Directions:
Word for word, transcribe the records that follow.

The data:
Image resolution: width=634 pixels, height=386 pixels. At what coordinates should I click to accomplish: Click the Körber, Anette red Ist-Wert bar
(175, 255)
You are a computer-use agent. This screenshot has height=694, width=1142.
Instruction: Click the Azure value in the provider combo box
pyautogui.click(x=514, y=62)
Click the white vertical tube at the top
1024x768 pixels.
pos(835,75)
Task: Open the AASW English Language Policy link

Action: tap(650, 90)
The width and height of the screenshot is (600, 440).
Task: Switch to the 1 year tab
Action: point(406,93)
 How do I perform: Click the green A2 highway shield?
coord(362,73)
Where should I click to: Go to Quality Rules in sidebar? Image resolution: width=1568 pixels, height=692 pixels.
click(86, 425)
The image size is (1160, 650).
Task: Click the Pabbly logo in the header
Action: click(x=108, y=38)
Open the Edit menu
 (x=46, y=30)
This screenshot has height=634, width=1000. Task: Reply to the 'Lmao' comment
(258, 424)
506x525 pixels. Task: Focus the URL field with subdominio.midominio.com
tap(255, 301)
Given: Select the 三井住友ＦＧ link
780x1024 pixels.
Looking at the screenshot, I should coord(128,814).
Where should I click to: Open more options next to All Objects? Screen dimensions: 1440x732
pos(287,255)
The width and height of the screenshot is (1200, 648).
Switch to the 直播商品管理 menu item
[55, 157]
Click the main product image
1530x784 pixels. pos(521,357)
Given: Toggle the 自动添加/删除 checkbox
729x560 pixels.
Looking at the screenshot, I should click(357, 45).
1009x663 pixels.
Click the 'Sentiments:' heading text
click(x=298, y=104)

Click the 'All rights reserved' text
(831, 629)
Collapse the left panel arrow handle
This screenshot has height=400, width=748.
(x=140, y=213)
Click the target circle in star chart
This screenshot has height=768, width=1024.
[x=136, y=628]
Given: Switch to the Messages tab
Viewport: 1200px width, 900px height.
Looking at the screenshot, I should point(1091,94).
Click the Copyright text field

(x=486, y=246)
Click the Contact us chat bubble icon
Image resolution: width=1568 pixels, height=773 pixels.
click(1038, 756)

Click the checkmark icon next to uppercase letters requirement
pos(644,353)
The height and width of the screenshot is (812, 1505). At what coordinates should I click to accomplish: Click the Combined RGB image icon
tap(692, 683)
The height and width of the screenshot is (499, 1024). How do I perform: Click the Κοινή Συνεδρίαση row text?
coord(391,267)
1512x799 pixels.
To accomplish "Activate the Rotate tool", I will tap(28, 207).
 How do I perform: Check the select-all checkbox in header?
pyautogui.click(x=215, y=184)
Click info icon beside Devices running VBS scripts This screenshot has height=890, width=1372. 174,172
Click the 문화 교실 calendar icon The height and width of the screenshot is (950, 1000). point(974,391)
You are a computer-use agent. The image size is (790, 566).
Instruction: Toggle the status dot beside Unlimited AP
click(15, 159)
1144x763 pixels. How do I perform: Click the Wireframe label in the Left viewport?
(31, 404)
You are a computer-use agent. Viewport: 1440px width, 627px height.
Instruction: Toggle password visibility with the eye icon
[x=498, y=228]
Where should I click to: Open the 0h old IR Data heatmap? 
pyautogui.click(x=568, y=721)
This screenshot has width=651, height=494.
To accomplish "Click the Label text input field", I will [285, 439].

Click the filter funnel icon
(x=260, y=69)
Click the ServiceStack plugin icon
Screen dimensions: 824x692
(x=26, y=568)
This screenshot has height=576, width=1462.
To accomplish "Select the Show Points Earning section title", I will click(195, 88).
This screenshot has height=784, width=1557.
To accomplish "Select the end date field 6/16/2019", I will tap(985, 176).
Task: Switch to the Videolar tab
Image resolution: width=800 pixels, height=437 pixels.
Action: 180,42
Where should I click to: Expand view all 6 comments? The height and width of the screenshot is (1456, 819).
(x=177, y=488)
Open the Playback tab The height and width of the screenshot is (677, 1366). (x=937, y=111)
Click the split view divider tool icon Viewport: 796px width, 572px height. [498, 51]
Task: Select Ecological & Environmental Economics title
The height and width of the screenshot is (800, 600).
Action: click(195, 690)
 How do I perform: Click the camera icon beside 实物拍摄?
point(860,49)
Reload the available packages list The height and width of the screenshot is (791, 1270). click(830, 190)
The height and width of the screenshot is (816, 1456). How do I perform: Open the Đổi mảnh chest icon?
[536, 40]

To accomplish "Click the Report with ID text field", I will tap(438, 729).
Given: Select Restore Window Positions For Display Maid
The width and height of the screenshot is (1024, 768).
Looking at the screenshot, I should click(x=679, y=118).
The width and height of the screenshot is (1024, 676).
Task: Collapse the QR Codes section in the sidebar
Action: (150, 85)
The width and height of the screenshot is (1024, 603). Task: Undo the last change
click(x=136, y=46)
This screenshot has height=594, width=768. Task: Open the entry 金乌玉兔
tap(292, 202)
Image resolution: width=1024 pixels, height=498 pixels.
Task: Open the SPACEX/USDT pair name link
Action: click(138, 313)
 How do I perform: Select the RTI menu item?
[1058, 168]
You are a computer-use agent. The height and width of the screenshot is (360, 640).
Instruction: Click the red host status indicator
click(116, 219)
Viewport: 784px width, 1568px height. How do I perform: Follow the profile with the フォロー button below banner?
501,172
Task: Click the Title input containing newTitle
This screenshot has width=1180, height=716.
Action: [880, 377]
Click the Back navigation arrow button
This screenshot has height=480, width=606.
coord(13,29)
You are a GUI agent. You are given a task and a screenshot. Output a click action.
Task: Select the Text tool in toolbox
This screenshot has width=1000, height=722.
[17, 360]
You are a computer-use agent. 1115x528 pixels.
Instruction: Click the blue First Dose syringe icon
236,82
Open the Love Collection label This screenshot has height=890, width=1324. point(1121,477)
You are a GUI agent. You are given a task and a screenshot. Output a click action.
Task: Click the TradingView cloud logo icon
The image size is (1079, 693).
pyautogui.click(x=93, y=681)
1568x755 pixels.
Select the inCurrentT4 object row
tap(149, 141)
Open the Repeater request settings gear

Task solution:
Image resolution: width=634 pixels, height=386 pixels. At what coordinates should I click to accomplish: Click the Körber, Anette red Ist-Wert bar
(175, 255)
You are a computer-use agent. This screenshot has height=694, width=1142.
Instruction: Click the Azure value in the provider combo box
pyautogui.click(x=514, y=62)
Click the white vertical tube at the top
1024x768 pixels.
pos(835,75)
Task: Open the AASW English Language Policy link

Action: tap(650, 90)
The width and height of the screenshot is (600, 440).
Task: Switch to the 1 year tab
Action: point(406,93)
 How do I perform: Click the green A2 highway shield?
coord(362,73)
Where should I click to: Go to Quality Rules in sidebar? Image resolution: width=1568 pixels, height=692 pixels.
click(86, 425)
The image size is (1160, 650).
Task: Click the Pabbly logo in the header
Action: click(x=108, y=38)
Open the Edit menu
 (x=46, y=30)
This screenshot has height=634, width=1000. Task: Reply to the 'Lmao' comment
(258, 424)
506x525 pixels. Task: Focus the URL field with subdominio.midominio.com
tap(255, 301)
Given: Select the 三井住友ＦＧ link
780x1024 pixels.
Looking at the screenshot, I should coord(128,814).
Where should I click to: Open more options next to All Objects? Screen dimensions: 1440x732
pos(287,255)
The width and height of the screenshot is (1200, 648).
Switch to the 直播商品管理 menu item
[55, 157]
Click the main product image
1530x784 pixels. pos(521,357)
Given: Toggle the 自动添加/删除 checkbox
729x560 pixels.
Looking at the screenshot, I should click(357, 45).
1009x663 pixels.
Click the 'Sentiments:' heading text
click(x=298, y=104)

Click the 'All rights reserved' text
(831, 629)
Collapse the left panel arrow handle
This screenshot has height=400, width=748.
(x=140, y=213)
Click the target circle in star chart
This screenshot has height=768, width=1024.
[x=136, y=628]
Given: Switch to the Messages tab
Viewport: 1200px width, 900px height.
Looking at the screenshot, I should point(1091,94).
Click the Copyright text field

(x=486, y=246)
Click the Contact us chat bubble icon
Image resolution: width=1568 pixels, height=773 pixels.
click(1038, 756)

Click the checkmark icon next to uppercase letters requirement
pos(644,353)
The height and width of the screenshot is (812, 1505). At what coordinates should I click to accomplish: Click the Combined RGB image icon
tap(692, 683)
The height and width of the screenshot is (499, 1024). How do I perform: Click the Κοινή Συνεδρίαση row text?
coord(391,267)
1512x799 pixels.
To accomplish "Activate the Rotate tool", I will tap(28, 207).
 How do I perform: Check the select-all checkbox in header?
pyautogui.click(x=215, y=184)
Click info icon beside Devices running VBS scripts This screenshot has height=890, width=1372. 174,172
Click the 문화 교실 calendar icon The height and width of the screenshot is (950, 1000). point(974,391)
You are a computer-use agent. The image size is (790, 566).
Instruction: Toggle the status dot beside Unlimited AP
click(15, 159)
1144x763 pixels. How do I perform: Click the Wireframe label in the Left viewport?
(31, 404)
You are a computer-use agent. Viewport: 1440px width, 627px height.
Instruction: Toggle password visibility with the eye icon
[x=498, y=228]
Where should I click to: Open the 0h old IR Data heatmap? 
pyautogui.click(x=568, y=721)
This screenshot has width=651, height=494.
To accomplish "Click the Label text input field", I will [285, 439].

Click the filter funnel icon
(x=260, y=69)
Click the ServiceStack plugin icon
Screen dimensions: 824x692
(x=26, y=568)
This screenshot has height=576, width=1462.
To accomplish "Select the Show Points Earning section title", I will click(195, 88).
This screenshot has height=784, width=1557.
To accomplish "Select the end date field 6/16/2019", I will tap(985, 176).
Task: Switch to the Videolar tab
Image resolution: width=800 pixels, height=437 pixels.
Action: 180,42
Where should I click to: Expand view all 6 comments? The height and width of the screenshot is (1456, 819).
(x=177, y=488)
Open the Playback tab The height and width of the screenshot is (677, 1366). (x=937, y=111)
Click the split view divider tool icon Viewport: 796px width, 572px height. [498, 51]
Task: Select Ecological & Environmental Economics title
The height and width of the screenshot is (800, 600).
Action: click(195, 690)
 How do I perform: Click the camera icon beside 实物拍摄?
point(860,49)
Reload the available packages list The height and width of the screenshot is (791, 1270). click(830, 190)
The height and width of the screenshot is (816, 1456). How do I perform: Open the Đổi mảnh chest icon?
[536, 40]

To accomplish "Click the Report with ID text field", I will tap(438, 729).
Given: Select Restore Window Positions For Display Maid
The width and height of the screenshot is (1024, 768).
Looking at the screenshot, I should click(x=679, y=118).
The width and height of the screenshot is (1024, 676).
Task: Collapse the QR Codes section in the sidebar
Action: (150, 85)
The width and height of the screenshot is (1024, 603). Task: Undo the last change
click(x=136, y=46)
This screenshot has height=594, width=768. Task: Open the entry 金乌玉兔
tap(292, 202)
Image resolution: width=1024 pixels, height=498 pixels.
Task: Open the SPACEX/USDT pair name link
Action: click(138, 313)
 How do I perform: Select the RTI menu item?
[1058, 168]
You are a computer-use agent. The height and width of the screenshot is (360, 640).
Instruction: Click the red host status indicator
click(116, 219)
Viewport: 784px width, 1568px height. How do I perform: Follow the profile with the フォロー button below banner?
501,172
Task: Click the Title input containing newTitle
This screenshot has width=1180, height=716.
Action: [880, 377]
Click the Back navigation arrow button
This screenshot has height=480, width=606.
coord(13,29)
You are a GUI agent. You are given a task and a screenshot. Output a click action.
Task: Select the Text tool in toolbox
This screenshot has width=1000, height=722.
[17, 360]
You are a computer-use agent. 1115x528 pixels.
Instruction: Click the blue First Dose syringe icon
236,82
Open the Love Collection label This screenshot has height=890, width=1324. point(1121,477)
You are a GUI agent. You are given a task and a screenshot. Output a click action.
Task: Click the TradingView cloud logo icon
The image size is (1079, 693).
pyautogui.click(x=93, y=681)
1568x755 pixels.
Select the inCurrentT4 object row
tap(149, 141)
Open the Repeater request settings gear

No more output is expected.